THE EXERCISE:
Please output the stretch of the piece on "To See the Rabbit" from "In the narrative" through "taken for granted.", copied word for word.

━━━ SUPPLIED TEXT ━━━

To See the Rabbit by Alan Brownjohn

‘To See the Rabbit’ by Alan Brownjohn is a six stanza poem that is separated into uneven sections of lines ranging in length from seventeen to five. The text does not conform to a specific pattern of rhyme, but Brownjohn has made use of a great deal of repetition. He repeats variations on questions that ask what, where, and how, one encounters a rabbit. 

In the narrative of this piece, Brownjohn creates an alternate world that speaks poignantly about the future. Bronnjohn’s future world has a distinct lack of natural spaces. There are no forests, significant patches of grass, or animals, even in captivity. It is the “final” rabbit living in England that the speaker is taking a group to see. Humankind has transformed the rabbit’s existence into a theme park-like attraction which brings large crowds. 

While the Brownjohn’s speaker is narrating the details of an alternate world, it is impossible to escape the parallels with our own.  It was his intent through this text to bring light to the declining populations of species and the prospect of losing those which are now taken for granted. 

To See the Rabbit by Alan Brownjohn

 

Summary of To See the Rabbit 

To See the Rabbit’ by Alan Brownjohn describes a speaker’s journey to look at the last living rabbit in England and the disappointment upon his arrival.

━━━ DATASET SECTION ━━━

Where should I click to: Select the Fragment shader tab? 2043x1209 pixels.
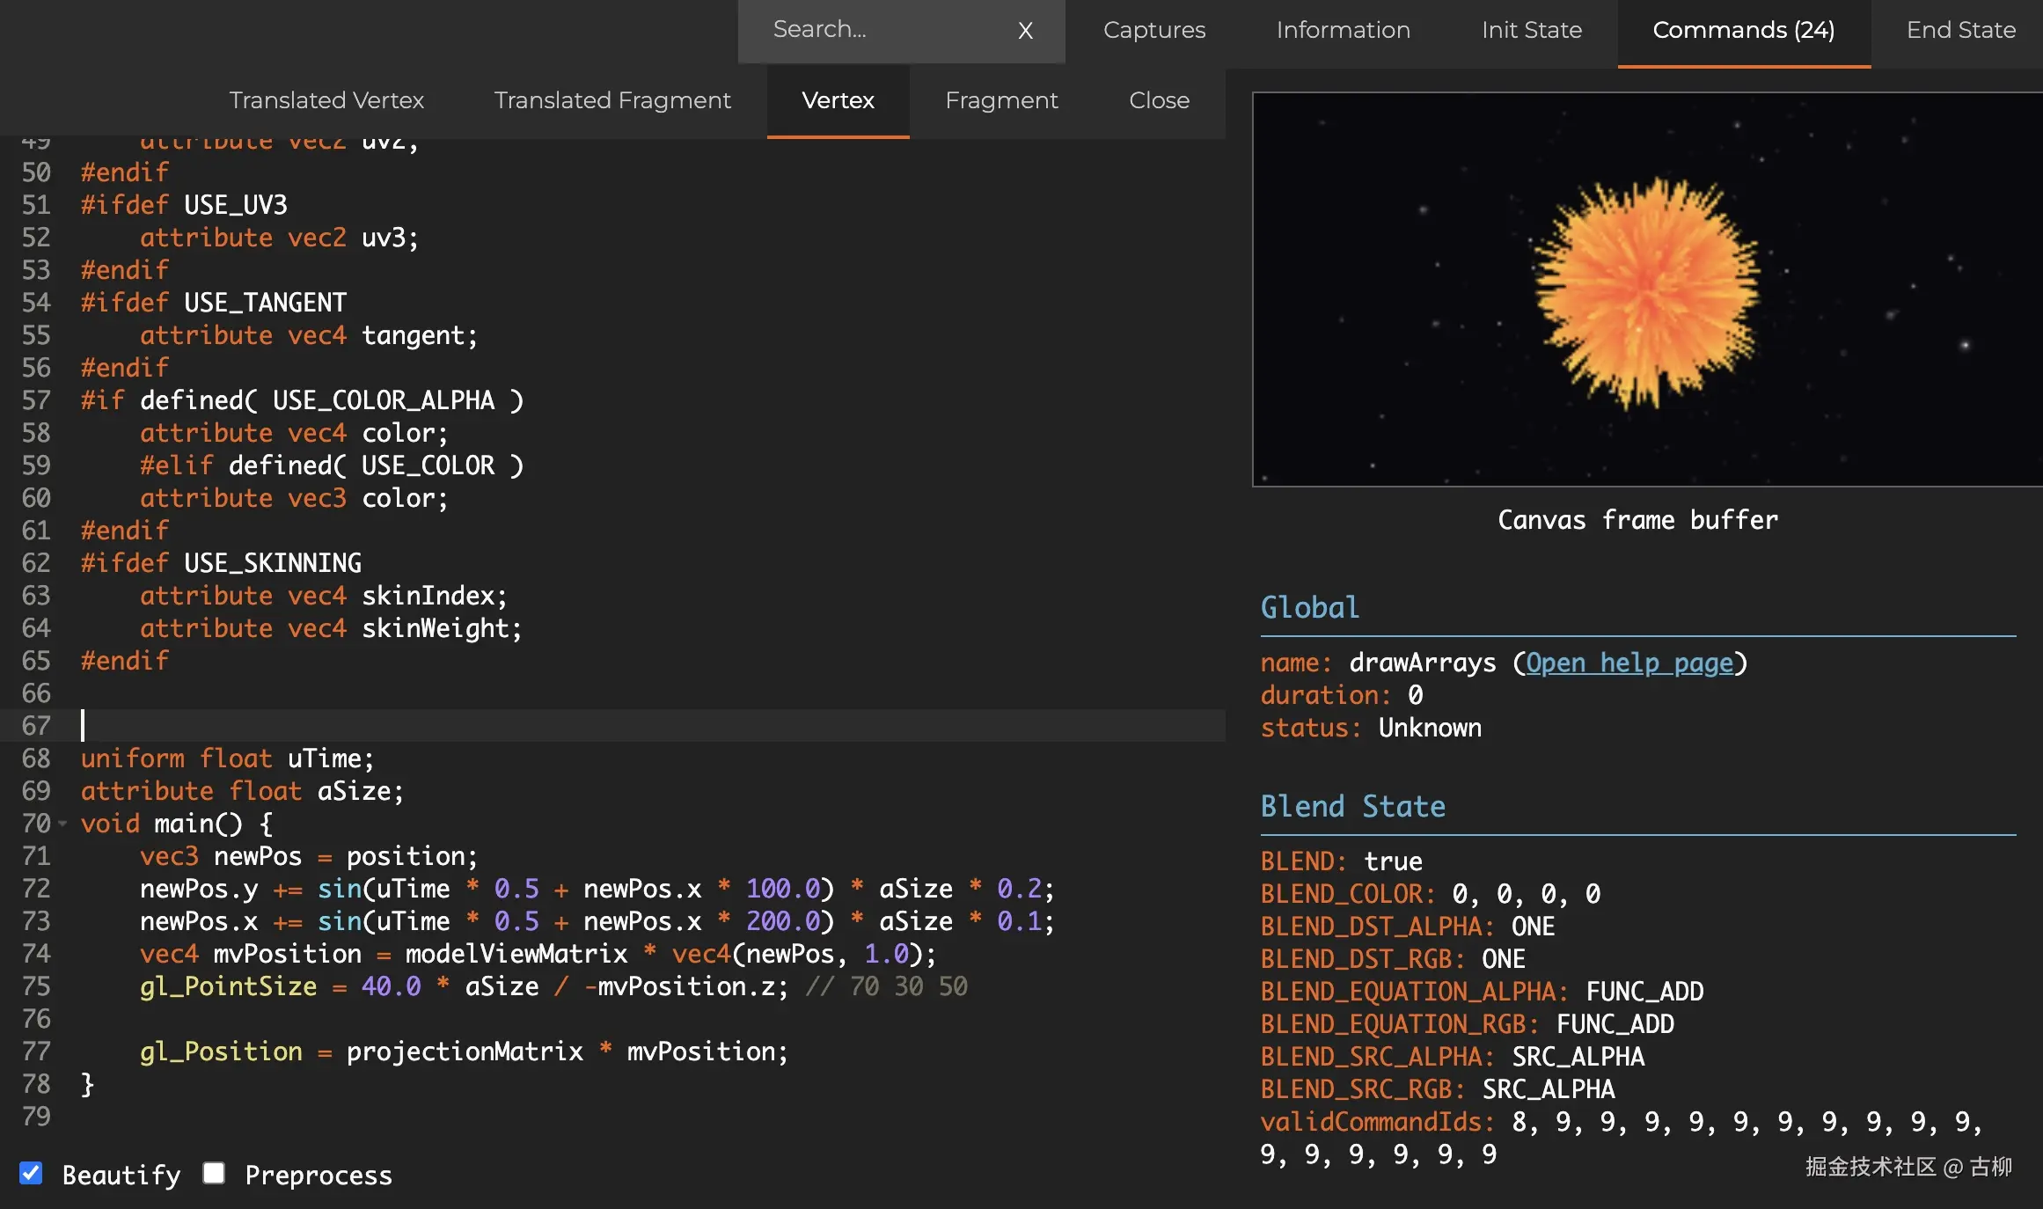click(x=1001, y=100)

━━━

EXERCISE OUTPUT:
In the narrative of this piece, Brownjohn creates an alternate world that speaks poignantly about the future. Bronnjohn’s future world has a distinct lack of natural spaces. There are no forests, significant patches of grass, or animals, even in captivity. It is the “final” rabbit living in England that the speaker is taking a group to see. Humankind has transformed the rabbit’s existence into a theme park-like attraction which brings large crowds. 

While the Brownjohn’s speaker is narrating the details of an alternate world, it is impossible to escape the parallels with our own.  It was his intent through this text to bring light to the declining populations of species and the prospect of losing those which are now taken for granted.